Kapitel 3: Tote schreiben nicht
„Karo, wie kann das sein?!“ rief ich ihr fast schon hysterisch zu, obwohl sie kaum einen Meter von mir entfernt stand „das ist die heutige Zeitung! Wie kann das sein?“
„Die Gewebeanalyse läuft noch, wir können noch nicht einwandfrei sagen, wie lange er schon tot ist“
„Wann wissen wir es?“
„Morgen sollte alles fertig sein“
Ich schaue kurz auf meine Uhr, es ist 18:03.
„Hmmm, bei der Zeitung erreich ich jetzt keinen mehr. Das mache ich dann morgen“
Während des Essens schlossen wir verschiedene Schlüsse, wie das möglich war. Meine Idee war, dass entweder der Beitrag per Post zugestellt wurde oder beim früheren Verfahren mit dem DNA-Test geschludert wurde.
Somit saugte ich mir also nach dem Essen das Dokument zum Prozess aus dem Verzeichnis.

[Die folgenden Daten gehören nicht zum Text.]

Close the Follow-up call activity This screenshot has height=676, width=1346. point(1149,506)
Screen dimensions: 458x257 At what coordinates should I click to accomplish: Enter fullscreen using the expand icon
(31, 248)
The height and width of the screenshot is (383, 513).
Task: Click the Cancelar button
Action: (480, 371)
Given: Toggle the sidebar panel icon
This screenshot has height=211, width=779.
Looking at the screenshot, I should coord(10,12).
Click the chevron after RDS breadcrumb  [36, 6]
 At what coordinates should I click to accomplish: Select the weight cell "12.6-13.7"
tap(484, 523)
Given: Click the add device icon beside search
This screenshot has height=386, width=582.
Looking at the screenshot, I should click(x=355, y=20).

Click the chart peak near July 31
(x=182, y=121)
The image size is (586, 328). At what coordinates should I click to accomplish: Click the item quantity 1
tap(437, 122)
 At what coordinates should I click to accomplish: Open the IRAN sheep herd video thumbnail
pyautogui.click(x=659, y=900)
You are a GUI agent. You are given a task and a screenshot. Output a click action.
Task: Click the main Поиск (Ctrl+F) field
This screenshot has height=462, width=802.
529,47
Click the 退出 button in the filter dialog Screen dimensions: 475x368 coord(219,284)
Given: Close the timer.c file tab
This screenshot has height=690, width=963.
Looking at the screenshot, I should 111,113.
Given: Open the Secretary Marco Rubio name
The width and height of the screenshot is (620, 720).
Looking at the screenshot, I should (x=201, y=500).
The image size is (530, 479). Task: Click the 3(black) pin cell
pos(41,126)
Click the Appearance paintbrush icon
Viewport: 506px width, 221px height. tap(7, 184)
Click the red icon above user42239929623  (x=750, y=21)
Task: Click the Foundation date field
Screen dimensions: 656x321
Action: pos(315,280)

2013 war F. Glock in einen Mordfall verwickelt. Ich erinnerte mich dunkel daran. So ein fetter Möchtegern-Terrorist wollte mithilfe von palästinensischen Extremisten eine Art Einsatztruppe für einen Scharia-Staat gründen. Einer seiner Helfer hielt die Polizei auf Trab, ihm war aber nichts nachzuweisen. Glock – schon damals ein angesehener Investigativreporter folgte ihm über einen gewissen Zeitraum unauffällig und hatte sich schon zuvor wegen teilweise aufsehenerregender Insider-Geschichten in der Szene einen Ruf gemacht, weshalb auch er (ohne sein Wissen) von der Exekutive beäugelt wurde.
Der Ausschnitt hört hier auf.